Connecting mantle flow below passive margins and intraplate melt generation: an application to the Cameroon Volcanic Line.

Abstract

Mantle plumes are the prevailing explanation for intraplate volcanism, with an age progression along the plume track and a geochemical signature suggesting a core-mantle boundary origin. But these observations do not correlate with some intraplate volcanism examples, requiring alternative
mechanisms to explain these outliers.
One potential example is the Cameroon Volcanic Line (CVL), a large-scale near-linear chain, lacking an age progression with a suspected asthenospheric origin. Edge-driven convection (EDC) is a proposed mechanism and is a process which forms in regions of lithospheric thickness gradients,
such as craton-oceanic boundaries. A self-sustained convection roll may form, bringing material from depth to decompress and melt. However, previous EDC work provides disagreeing results, and shows that melt generation in this process is a complex process. This thesis aims to test a recent hypothesis that an additional ‘fertile layer’, derived from metasomatized material at the base of a craton which has undergone continental collision, could aid in magma genesis and explain why EDC-derived melt is not widespread.

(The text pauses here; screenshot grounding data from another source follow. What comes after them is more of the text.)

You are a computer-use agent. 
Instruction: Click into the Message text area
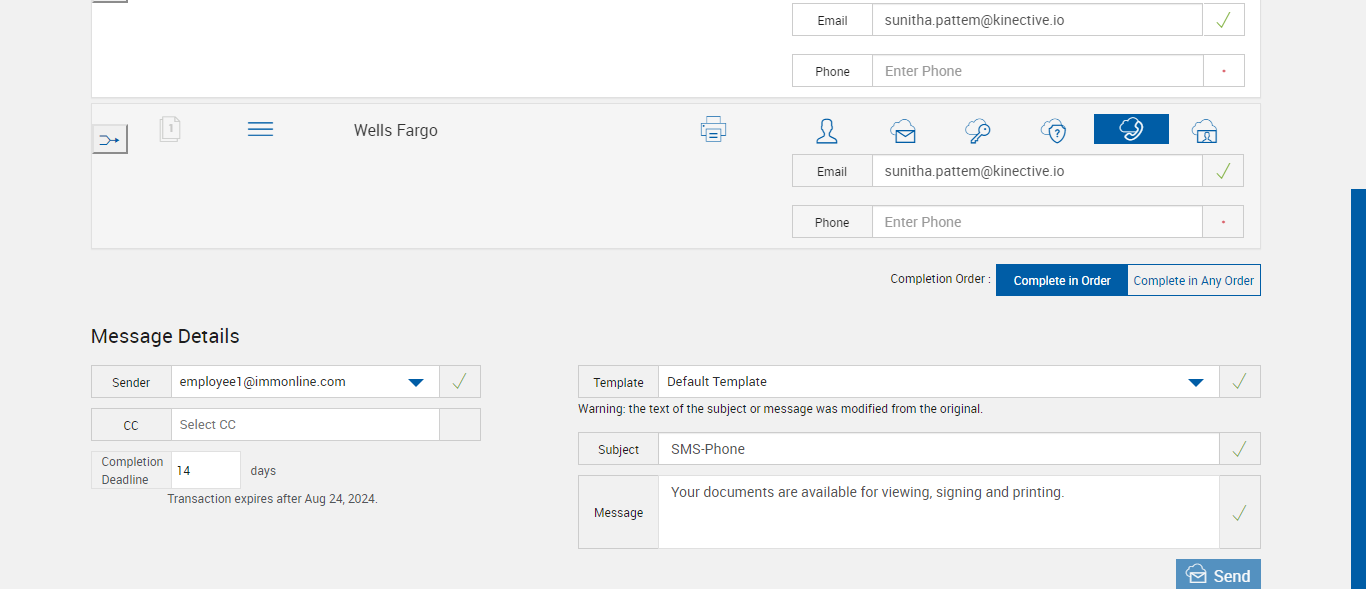coord(938,512)
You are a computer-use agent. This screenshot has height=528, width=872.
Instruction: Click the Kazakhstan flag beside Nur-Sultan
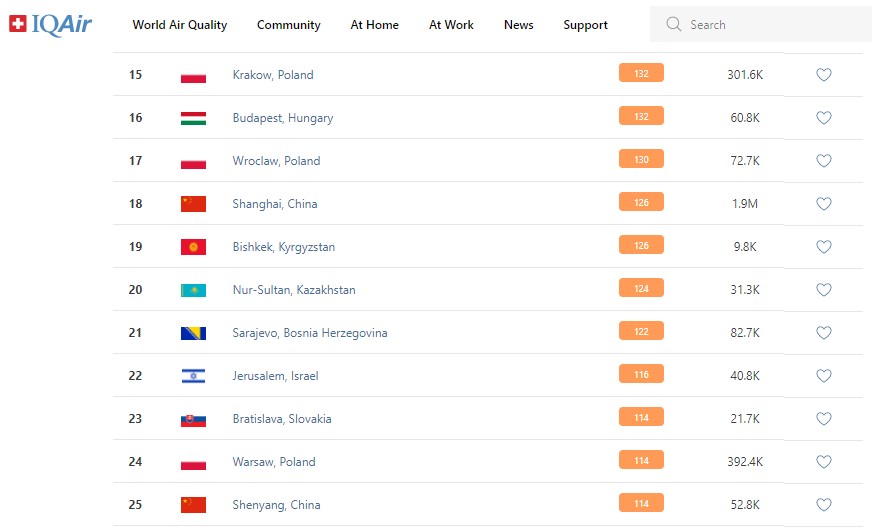[x=193, y=290]
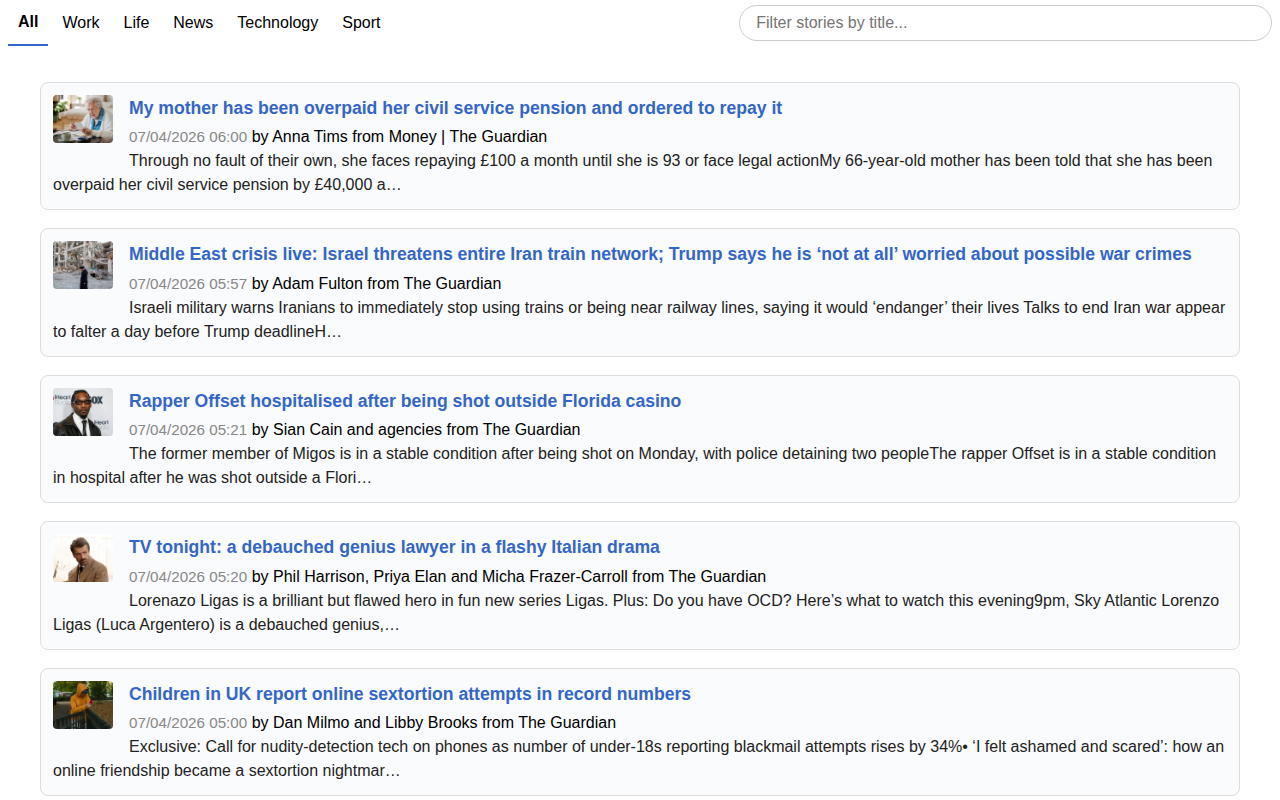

The use of 2D numerical models allows for a parameter sensitivity study on rheological parameters, with an ocean spreading model used to test additional parameters and examine the dynamics of this hypothesized fertile layer, which is used as a proxy for melt generation. Results show that oceanic spreading velocity is the most influential parameter in moving fertile material into the continent-ocean transition (COT), as shear-driven upwelling forms at higher velocities.
When applying the results to the CVL, fertile material moves into the COT, while EDC occurs as well. However, due to the slow spreading rate of the Atlantic, processes such as shear-driven upwelling is not influential. As such, it is proposed that further additional factors must influence
the magmatism, and that modelling of the 3D geological complexities of the CVL is required to gain further insight.